The show returned in a limited engagement on September 2, 2021, at the Ethel Barrymore Theatre, making it the first musical on Broadway to begin performances following the COVID-19 shutdown. The primary reason for its return was to film the production for a future public release. Several of the cast members from the original Broadway run starred in the production, including Bareilles as Jenna, Drew Gehling as Dr. Pomatter, Joe Tippett as Earl, Charity Angél Dawson as Becky, Caitlin Houlahan as Dawn, Dakin Matthews as Joe, Christopher Fitzgerald as Ogie, and Eric Anderson as Cal; Paulus returned to direct the production. Brett Sullivan directed the filming, with his company, Steam Motion and Sound, producing the film. Nelson served as a film creative advisor. The run concluded on December 22, 2021, two weeks earlier than planned due to a spike of COVID-19.

== Musical numbers ==
Act I

- "What's Inside" – Jenna and Ensemble
- "Opening Up" – Jenna, Becky, Dawn, Cal and Company
- "The Negative" – Becky, Dawn and Jenna
- "What Baking Can Do" – Jenna and Ensemble
- "Club Knocked Up" – Female Ensemble
- "Pomatter Pie" – Band
- "When He Sees Me" – Dawn
- "It Only Takes a Taste" – Dr. Jim Pomatter and Jenna
- "You Will Still Be Mine" – Earl and Jenna
- "A Soft Place to Land" – Jenna, Becky and Dawn
- "Never Ever Getting Rid of Me" – Ogie and Ensemble
- "Bad Idea" – Jenna, Dr. Pomatter and Ensemble

Act II
- "I Didn't Plan It" – Becky
- "Bad Idea" (Reprise) – Jenna, Dr. Pomatter, Becky, Cal, Dawn, Ogie and Ensemble
- "You Matter to Me" – Dr. Pomatter and Jenna
- "I Love You Like a Table" – Ogie, Dawn and Ensemble
- "Take It From an Old Man" – Joe and Ensemble
- "She Used to Be Mine" – Jenna
- "Contraction Ballet" – Jenna and Company
- "What's Inside (Reprise)" – Company
- "Everything Changes" – Jenna, Becky, Dawn and Company
- "Opening Up" (Finale) – Company

End credits
- "A Soft Place to Land" (Instrumental) – The Waitress Band
- "Down at the Diner" – Sara Bareilles

==Release==
The film premiered in the Spotlight+ section of the Tribeca Film Festival in New York City on June 12, 2023, followed by a post-screening musical performance by Bareilles. Simultaneously, it was broadcast with sound through the TSX app onto TSX Entertainment's 18,000-square-foot digital screen overlooking Times Square, including the broadcast of an introduction by Bareilles. In September 2023, Bleecker Street acquired U.S. distribution rights to the film, partnering with Fathom Events for its theatrical release. It was theatrically released in the United States on December 7, 2023. The film's theatrical run lasted until December 21.
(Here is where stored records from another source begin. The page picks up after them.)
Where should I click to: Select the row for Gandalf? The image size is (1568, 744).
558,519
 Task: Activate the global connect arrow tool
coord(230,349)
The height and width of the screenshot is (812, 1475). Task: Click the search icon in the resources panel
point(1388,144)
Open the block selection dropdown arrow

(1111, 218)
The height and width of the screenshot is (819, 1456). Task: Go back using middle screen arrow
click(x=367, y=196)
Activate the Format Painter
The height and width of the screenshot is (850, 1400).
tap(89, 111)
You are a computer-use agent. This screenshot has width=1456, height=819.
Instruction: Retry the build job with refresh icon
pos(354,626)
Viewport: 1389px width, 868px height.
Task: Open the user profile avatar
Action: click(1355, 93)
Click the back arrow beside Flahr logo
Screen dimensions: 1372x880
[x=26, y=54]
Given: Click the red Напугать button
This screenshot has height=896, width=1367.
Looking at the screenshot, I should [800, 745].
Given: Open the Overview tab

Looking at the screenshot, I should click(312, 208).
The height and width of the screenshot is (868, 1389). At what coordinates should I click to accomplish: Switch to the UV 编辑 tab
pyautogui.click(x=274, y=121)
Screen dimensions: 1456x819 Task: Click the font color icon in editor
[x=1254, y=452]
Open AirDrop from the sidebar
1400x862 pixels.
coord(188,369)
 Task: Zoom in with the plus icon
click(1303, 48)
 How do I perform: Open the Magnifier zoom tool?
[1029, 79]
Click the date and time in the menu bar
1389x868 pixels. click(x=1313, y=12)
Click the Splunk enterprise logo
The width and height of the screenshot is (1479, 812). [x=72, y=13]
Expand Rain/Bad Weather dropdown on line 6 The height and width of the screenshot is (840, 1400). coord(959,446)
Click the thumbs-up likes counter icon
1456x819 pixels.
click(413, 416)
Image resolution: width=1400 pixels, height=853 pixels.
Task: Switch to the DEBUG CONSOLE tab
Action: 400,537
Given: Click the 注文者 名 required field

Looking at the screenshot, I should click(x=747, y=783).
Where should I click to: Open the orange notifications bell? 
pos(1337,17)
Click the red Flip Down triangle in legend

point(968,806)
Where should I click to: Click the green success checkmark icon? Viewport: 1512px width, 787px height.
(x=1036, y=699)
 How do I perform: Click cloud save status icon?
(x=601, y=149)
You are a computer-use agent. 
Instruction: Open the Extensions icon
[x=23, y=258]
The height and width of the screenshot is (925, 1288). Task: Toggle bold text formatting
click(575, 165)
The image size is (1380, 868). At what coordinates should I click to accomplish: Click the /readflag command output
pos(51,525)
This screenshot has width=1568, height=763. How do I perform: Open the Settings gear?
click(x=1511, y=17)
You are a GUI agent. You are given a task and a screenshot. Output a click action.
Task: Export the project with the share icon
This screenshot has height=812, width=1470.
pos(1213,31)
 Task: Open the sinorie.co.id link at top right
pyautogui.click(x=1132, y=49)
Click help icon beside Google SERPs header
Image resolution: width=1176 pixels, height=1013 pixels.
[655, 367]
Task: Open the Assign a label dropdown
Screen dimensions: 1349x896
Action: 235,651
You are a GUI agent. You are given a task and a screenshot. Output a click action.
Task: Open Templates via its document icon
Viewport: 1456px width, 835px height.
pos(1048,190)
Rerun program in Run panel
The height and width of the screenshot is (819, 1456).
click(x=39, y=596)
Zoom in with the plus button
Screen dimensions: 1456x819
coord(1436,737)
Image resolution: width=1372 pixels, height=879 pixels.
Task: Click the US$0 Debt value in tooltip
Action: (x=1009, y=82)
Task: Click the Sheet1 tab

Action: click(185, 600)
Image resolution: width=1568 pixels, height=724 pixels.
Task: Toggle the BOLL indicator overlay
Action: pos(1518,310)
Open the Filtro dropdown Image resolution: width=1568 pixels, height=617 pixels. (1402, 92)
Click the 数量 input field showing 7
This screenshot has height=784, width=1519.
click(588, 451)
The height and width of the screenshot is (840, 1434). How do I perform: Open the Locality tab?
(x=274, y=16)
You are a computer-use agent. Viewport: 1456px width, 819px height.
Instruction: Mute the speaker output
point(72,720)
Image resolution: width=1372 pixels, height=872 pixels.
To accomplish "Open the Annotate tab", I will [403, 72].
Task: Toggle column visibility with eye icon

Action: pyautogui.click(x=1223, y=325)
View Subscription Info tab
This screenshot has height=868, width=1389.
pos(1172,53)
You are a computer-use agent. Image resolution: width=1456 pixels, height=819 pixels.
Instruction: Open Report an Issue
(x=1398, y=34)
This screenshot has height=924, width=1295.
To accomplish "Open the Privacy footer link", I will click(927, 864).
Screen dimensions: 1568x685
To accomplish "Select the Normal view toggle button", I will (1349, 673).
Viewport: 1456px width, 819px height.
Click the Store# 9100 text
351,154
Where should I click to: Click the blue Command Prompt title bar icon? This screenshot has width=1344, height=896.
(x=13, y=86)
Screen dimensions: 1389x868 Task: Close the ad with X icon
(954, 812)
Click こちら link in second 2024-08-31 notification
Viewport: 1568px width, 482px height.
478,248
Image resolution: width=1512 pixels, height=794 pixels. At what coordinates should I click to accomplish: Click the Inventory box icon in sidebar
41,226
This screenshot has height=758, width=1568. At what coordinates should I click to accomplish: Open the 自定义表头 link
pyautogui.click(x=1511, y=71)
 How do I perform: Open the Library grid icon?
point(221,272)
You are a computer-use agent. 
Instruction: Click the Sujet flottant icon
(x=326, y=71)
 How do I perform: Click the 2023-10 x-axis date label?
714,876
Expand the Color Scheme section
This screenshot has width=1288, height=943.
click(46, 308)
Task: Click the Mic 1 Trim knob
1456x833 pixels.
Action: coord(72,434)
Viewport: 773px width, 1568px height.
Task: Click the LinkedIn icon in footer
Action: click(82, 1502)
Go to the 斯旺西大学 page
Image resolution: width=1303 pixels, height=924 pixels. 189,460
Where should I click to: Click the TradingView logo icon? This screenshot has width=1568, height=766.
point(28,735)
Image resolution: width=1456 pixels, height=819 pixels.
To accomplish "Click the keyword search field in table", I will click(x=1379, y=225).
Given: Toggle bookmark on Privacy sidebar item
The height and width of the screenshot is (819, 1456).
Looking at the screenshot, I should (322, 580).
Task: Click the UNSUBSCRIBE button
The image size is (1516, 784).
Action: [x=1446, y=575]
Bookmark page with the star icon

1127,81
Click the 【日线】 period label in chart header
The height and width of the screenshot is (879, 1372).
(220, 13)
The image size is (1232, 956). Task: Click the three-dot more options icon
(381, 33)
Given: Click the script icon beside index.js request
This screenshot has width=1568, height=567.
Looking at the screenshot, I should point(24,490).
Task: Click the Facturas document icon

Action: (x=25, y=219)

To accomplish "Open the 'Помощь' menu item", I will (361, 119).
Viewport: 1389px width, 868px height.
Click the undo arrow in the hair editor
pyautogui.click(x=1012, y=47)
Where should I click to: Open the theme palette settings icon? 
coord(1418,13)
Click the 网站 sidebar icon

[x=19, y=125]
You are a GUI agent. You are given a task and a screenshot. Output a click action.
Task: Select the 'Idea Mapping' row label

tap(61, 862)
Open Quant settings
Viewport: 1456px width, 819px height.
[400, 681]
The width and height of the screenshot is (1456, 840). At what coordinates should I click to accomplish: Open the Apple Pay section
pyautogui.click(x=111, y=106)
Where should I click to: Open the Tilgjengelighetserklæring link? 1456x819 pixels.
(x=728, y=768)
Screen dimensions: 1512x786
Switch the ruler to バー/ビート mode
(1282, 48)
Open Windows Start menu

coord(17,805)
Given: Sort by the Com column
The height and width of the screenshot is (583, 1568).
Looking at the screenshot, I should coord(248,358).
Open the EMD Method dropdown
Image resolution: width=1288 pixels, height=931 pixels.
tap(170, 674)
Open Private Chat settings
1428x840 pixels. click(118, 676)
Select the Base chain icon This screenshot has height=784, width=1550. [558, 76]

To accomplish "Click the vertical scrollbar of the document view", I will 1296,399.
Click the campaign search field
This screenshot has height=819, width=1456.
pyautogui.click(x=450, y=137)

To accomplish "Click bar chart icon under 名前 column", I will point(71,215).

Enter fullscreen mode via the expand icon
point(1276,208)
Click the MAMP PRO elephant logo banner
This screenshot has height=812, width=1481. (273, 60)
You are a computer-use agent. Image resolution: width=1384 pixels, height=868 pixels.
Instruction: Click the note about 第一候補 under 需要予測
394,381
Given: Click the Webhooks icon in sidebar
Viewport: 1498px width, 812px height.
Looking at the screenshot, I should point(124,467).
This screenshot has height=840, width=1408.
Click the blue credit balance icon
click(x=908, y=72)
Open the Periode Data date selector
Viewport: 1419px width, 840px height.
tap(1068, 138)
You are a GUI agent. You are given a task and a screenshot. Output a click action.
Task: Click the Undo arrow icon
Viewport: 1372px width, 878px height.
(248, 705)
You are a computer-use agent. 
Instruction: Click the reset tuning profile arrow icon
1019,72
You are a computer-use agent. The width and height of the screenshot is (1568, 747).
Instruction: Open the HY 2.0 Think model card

The film was released on digital platforms and Video on demand on January 9, 2024, and on Blu-ray on February 6, 2024, by Decal. It became available for streaming on Max in February 2025

==Reception==
 Metacritic, which uses a weighted average, assigned the film a score of 77 out of 100, based on 6 critics, indicating "generally favorable" reviews.
Bareilles's performance as Jenna was praised for its depth and vulnerability, and the film was admired for maintaining the stage show’s theatrical energy while making smart cinematic choices in its filming.

=== Box office ===
The film grossed an estimated $3.2 million during its opening weekend from 1,214 theaters, finishing eighth. The movie made $5.4 million domestically and about $689,000 elsewhere. Worldwide, the film made more than $6 million.